Study of spontaneous fission of 252Cf: structure of neutron-rich nuclei, gamma-ray angular correlation and g-factor measurements

Abstract

The dissertation is based on the investigation of the spontaneous fission of 252Cf experiment with the Gammasphere array. Prompt triple gamma coincidence data were analyzed to identify new transitions and states in neutron-rich fission fragments produced in the 252Cf spontaneous fission. A new technique was developed to measure gamma-ray angular correlations and g-factors of excited states in neutron-rich nuclei. The angular properties of the detectors in the Gammasphere array were analyzed. Their response functions and relative efficiencies were measured as well.
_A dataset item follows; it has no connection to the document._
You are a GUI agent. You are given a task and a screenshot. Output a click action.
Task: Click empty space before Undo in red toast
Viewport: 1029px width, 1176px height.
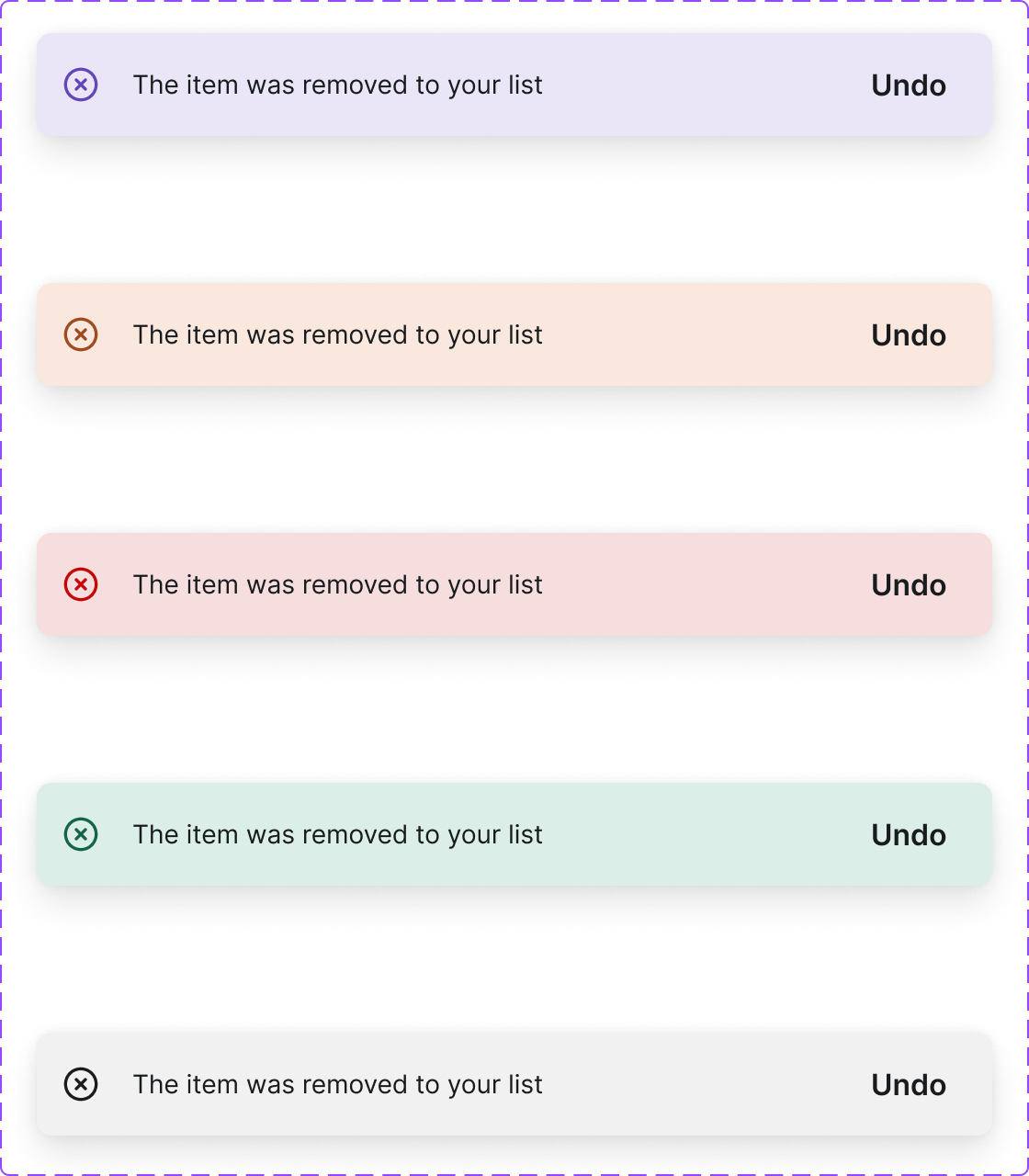point(707,585)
By scanning the prompt experimental gamma-ray coincidence data event by event, gamma-ray angular correlation matrices were created. Angular correlations of several cascades were studied for spin/parity assignments. In the fission experiment, the 252Cf source was sandwiched between two Fe foils to stop fission fragments. For states with lifetimes of the order of a few nanoseconds, the angular correlation of successive gamma-rays will be perturbed by the randomly-oriented impurity hyperfine fields in Fe foils. By measuring perturbed angular correlations, the 2+-state g-factors of several neutron-rich nuclei were measured, which were found to be in agreement with reported values. The level schemes of neutron-rich 88-92Kr isotopes were expanded, with spin/parity assigned by following regional systematics and angular correlation measurements. In the neutron-rich 102Zr, three new collective bands were identified, with spins and parities assigned by angular correlation measurements. For the 114Ru nucleus, the ground-state band and gamma-band were extended. Cranked shell model calculations indicate that the band-crossing of the ground-state band is from alignment of two g9/2 protons, instead of h11/2 neutrons as in the case of 108,110,112Ru. Several new transitions and states were identified in 137Cs. The level scheme of 138Cs was constructed for the first time, with thirteen states and fifteen gamma-transitions identified. Shell model calculations were performed for 137,138Cs, which were in agreement with the experimental data.